Why we're putting Ann Sherry on the Women's Agenda stage - Women's Agenda

Why we’re putting Ann Sherry on the Women’s Agenda stage

In 2014, we officially inducted Ann Sherry AO into the Women’s Agenda Hall of Fame, for her lifetime career in business and in helping women achieve.

The decision was easy. Sherry’s cracked numerous glass ceilings and played a major role in developing paid maternity leave in corporate Australia. She’s fought for gender equality her entire career.

In 2015, we’re putting Sherry on stage again, after the influential businesswoman agreed to join Women’s Agenda for a Q&A session at our Sydney networking breakfast on the 25th June

But getting this date in Sherry’s diary was no easy feat.

As the CEO of Carnival Australia, Sherry is running one of the largest cruise ship operators in the world, having just passed the one million passengers a year landmark. She’s constantly travelling, attending the launches of new and improved safety and luxury features on the ships, dealing with everything that can go wrong on a major cruise — from bad weather to potential suicides and even once a case of swine flu — and advocating for better ferry terminal services and transport options.

Earlier this year, we sat down with Sherry’s EA to find a date in which we could make it work. When we found an opening, we didn’t hesitate. We immediately locked her own and then went about organising the venue and other logistics in order to make it happen.

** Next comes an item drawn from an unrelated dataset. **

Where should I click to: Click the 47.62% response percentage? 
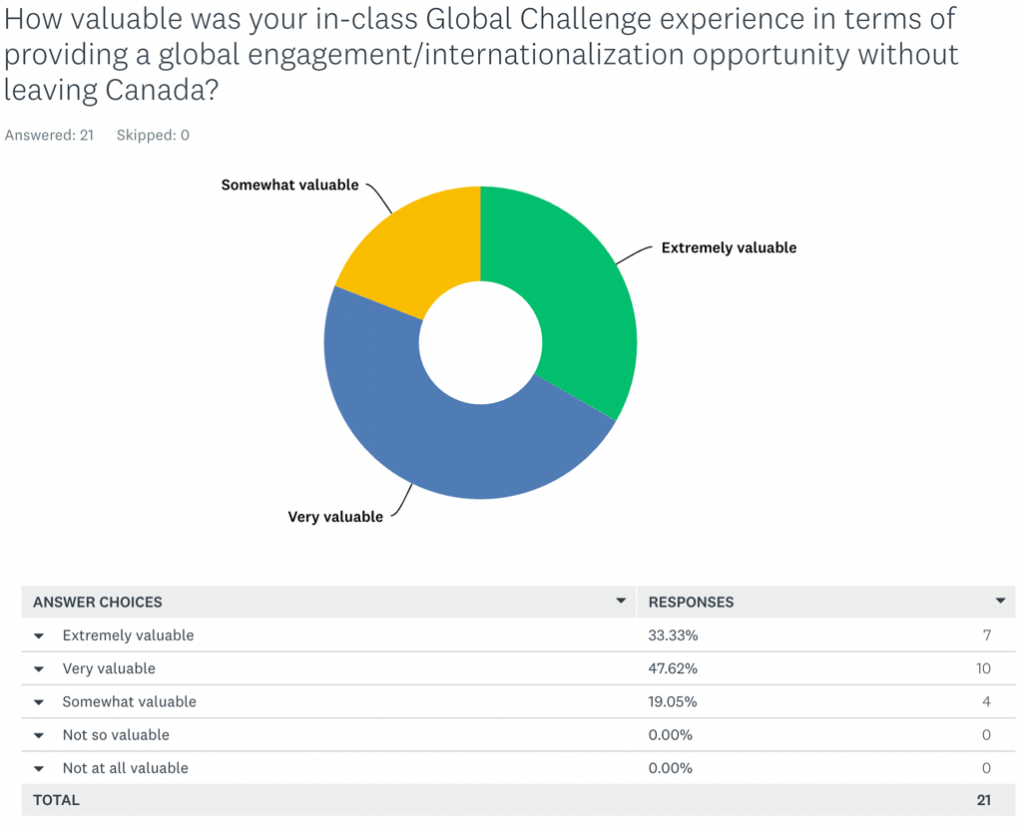pos(673,669)
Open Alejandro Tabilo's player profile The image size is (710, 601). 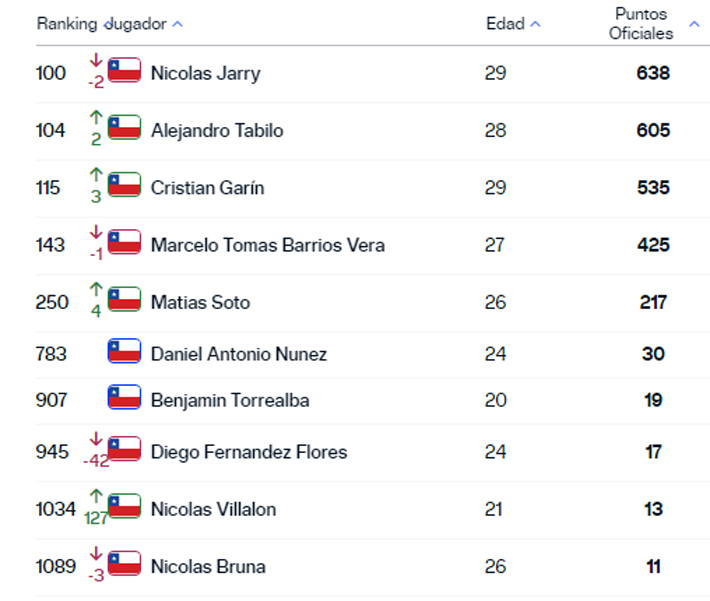coord(217,130)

That’s because we know just how much we can all learn from Sherry, who’s one of our most energetic, inspiring and resilient businesswomen.

Sherry’s had a big, expansive career across the private and public sectors. She was approached for her current position with Carnival in 2007 after bumping into a former female colleague on the streets of Sydney (that’s the power of making great career-long connections). She was at the time the CEO of Westpac New Zealand, a position she’d taken after successfully leading the people and customer side of Westpac’s merger with the Bank of Melbourne and later being appointed CEO of BoM.

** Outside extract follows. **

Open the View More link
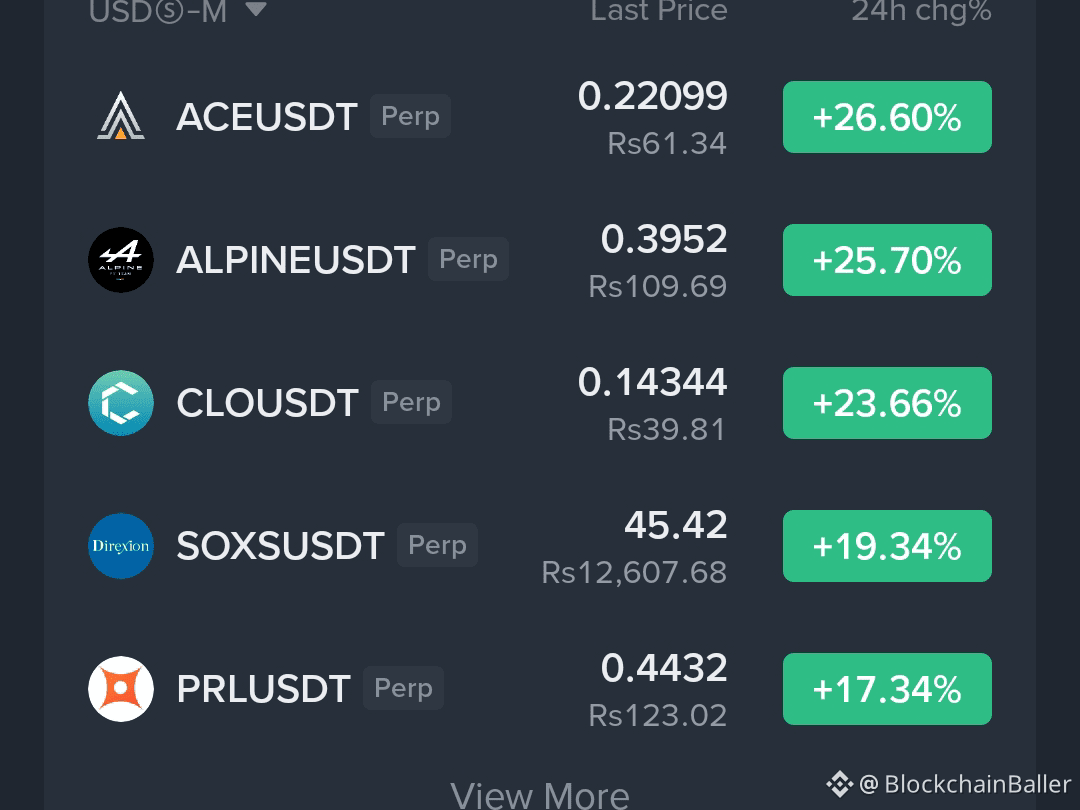 pyautogui.click(x=540, y=796)
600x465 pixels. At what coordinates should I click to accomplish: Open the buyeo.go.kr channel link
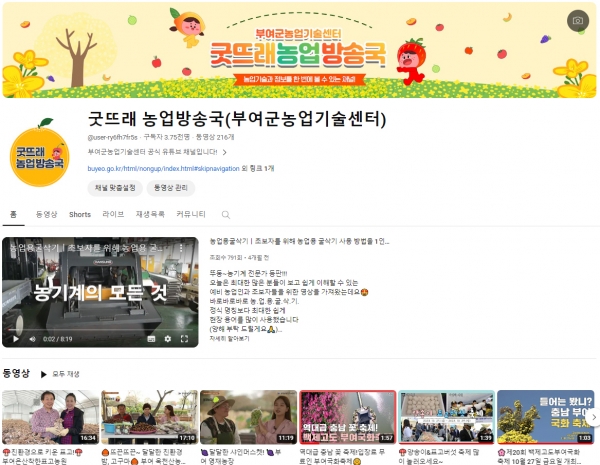click(163, 169)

Giving up the Westpac CEO position was a significant gamble. It involved packing up her family and successful career in New Zealand to cross back over to Sydney to take the helm of a company that was then in terrible shape, following the tragic death of passenger Diane Brimble.

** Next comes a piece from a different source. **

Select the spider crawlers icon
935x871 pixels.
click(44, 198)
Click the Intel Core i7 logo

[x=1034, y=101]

“It was a big risk, I understand that … I stepped into a business that was really getting hammered from a reputation point of view and in a way I lent my reputation to it,” Sherry told Women’s Agenda back in 2013. “Equally, I understand that resuscitating businesses that are in bad shape is a really energising task. And I love people businesses and this is the ultimate people business!” 

Indeed, risk-taking has made Sherry’s career. She believes risk-taking pays dividends, and she has personally reaped the rewards. She’s moved from Brisbane to London to Melbourne, New Zealand and Sydney, each time having a short conference with the family — her husband and son — about starting life again in a new city, with even more responsibility.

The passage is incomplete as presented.